→ Task details: When you reach the line with "Spotify (716, 555)" in the data below, begin printing lines exactly, and stop once the line with "Bob Nike Apex - Blanc FM-HA5276 (400, 1584)" has been printed.

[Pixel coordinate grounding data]
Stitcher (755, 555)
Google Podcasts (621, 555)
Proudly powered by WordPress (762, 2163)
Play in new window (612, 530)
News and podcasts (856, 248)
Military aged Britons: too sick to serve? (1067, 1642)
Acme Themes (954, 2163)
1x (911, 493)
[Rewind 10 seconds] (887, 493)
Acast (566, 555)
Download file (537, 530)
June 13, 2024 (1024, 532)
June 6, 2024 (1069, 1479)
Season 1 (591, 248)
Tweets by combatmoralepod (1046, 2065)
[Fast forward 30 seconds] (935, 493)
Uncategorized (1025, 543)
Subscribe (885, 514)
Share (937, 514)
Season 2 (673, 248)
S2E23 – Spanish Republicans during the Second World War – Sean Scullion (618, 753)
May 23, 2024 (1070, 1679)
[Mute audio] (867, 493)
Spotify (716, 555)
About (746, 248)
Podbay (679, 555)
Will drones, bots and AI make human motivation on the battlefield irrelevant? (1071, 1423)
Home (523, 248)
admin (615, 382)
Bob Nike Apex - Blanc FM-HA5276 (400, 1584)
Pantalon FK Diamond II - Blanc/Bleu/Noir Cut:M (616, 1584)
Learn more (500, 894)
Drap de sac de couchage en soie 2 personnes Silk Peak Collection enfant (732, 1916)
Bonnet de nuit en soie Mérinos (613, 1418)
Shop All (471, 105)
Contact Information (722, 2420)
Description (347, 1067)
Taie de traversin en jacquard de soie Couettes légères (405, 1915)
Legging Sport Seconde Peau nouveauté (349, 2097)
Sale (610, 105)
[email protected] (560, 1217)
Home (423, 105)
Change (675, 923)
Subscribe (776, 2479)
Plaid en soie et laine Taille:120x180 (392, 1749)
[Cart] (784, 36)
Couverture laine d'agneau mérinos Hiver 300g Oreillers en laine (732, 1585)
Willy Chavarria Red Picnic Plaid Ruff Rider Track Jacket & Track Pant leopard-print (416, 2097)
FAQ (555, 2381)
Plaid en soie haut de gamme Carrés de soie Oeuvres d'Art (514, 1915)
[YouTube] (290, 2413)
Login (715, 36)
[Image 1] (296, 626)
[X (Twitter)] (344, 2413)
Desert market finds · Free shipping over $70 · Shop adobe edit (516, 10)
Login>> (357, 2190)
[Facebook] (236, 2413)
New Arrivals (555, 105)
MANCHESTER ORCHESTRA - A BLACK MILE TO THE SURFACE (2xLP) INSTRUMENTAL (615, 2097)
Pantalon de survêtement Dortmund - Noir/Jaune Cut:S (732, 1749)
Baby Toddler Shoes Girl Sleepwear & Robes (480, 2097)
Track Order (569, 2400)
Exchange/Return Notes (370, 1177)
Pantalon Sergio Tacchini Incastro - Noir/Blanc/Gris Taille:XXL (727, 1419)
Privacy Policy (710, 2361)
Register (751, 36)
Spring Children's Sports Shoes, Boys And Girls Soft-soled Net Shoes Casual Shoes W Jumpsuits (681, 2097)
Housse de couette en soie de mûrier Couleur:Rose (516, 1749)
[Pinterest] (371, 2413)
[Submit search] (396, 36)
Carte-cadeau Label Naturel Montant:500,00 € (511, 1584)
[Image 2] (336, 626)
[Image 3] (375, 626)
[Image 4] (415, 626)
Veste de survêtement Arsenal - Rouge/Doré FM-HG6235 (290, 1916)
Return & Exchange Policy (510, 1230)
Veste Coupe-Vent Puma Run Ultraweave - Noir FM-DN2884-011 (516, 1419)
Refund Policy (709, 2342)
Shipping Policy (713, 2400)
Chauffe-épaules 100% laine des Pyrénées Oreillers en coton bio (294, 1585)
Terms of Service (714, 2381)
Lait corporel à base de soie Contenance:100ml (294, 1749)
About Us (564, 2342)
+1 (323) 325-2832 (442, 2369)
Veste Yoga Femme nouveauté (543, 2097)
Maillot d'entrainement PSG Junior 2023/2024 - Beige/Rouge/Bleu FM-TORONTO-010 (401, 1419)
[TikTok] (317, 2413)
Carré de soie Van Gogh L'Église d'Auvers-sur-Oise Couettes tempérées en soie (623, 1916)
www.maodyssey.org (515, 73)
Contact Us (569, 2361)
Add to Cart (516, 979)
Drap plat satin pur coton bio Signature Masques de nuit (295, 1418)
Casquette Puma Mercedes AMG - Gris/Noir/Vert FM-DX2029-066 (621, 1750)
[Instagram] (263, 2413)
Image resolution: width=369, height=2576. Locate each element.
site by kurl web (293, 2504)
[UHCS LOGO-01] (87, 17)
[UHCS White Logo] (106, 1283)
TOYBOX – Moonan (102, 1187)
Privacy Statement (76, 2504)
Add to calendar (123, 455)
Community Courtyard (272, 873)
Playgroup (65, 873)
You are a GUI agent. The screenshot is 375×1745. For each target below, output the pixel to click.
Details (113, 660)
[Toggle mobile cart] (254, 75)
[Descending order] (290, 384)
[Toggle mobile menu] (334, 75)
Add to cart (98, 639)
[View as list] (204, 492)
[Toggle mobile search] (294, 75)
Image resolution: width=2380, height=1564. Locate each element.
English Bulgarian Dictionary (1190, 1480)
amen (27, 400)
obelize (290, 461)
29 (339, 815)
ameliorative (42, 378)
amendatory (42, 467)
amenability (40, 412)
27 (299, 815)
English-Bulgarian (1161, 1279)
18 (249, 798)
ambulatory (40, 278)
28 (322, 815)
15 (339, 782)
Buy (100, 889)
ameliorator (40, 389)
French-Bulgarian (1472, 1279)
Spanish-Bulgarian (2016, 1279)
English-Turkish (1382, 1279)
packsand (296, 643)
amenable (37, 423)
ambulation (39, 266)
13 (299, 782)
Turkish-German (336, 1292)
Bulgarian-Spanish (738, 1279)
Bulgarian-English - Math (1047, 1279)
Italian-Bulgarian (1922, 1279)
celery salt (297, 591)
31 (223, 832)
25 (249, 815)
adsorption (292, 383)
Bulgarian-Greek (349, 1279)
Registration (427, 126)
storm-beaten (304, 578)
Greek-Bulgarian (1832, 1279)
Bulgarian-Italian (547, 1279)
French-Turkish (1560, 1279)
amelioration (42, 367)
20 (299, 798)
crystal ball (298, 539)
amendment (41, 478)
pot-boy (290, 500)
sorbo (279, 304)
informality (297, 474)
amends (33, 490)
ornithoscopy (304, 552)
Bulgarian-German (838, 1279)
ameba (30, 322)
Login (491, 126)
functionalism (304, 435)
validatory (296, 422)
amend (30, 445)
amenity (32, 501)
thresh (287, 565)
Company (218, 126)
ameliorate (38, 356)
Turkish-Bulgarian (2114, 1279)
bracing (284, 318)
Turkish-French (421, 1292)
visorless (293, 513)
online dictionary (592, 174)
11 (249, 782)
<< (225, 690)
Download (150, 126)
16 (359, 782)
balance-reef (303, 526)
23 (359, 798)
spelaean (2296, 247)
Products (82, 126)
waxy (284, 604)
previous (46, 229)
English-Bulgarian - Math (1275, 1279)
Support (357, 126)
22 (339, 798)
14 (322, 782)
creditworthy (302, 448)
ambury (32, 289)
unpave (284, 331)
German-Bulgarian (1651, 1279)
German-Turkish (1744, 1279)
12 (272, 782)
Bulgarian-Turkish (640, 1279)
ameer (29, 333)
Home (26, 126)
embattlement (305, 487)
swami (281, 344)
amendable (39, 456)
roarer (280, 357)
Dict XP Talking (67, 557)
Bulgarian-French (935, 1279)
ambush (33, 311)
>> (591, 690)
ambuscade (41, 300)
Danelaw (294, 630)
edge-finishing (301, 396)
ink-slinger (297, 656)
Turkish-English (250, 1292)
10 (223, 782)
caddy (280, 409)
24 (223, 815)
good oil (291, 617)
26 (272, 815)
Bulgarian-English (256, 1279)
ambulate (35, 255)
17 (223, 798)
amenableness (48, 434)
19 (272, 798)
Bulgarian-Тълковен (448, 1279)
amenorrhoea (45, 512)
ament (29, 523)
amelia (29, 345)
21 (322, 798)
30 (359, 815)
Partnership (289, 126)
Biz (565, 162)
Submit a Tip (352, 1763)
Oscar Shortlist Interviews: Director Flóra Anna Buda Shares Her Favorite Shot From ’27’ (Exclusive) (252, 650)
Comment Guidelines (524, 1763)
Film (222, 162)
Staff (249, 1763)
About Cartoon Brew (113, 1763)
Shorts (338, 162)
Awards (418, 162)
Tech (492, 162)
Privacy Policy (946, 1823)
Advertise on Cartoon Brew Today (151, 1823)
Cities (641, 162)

→ Problem solution:
Spotify (716, 555)
About (746, 248)
Podbay (679, 555)
Will drones, bots and AI make human motivation on the battlefield irrelevant? (1071, 1423)
Home (523, 248)
admin (615, 382)
Bob Nike Apex - Blanc FM-HA5276 (400, 1584)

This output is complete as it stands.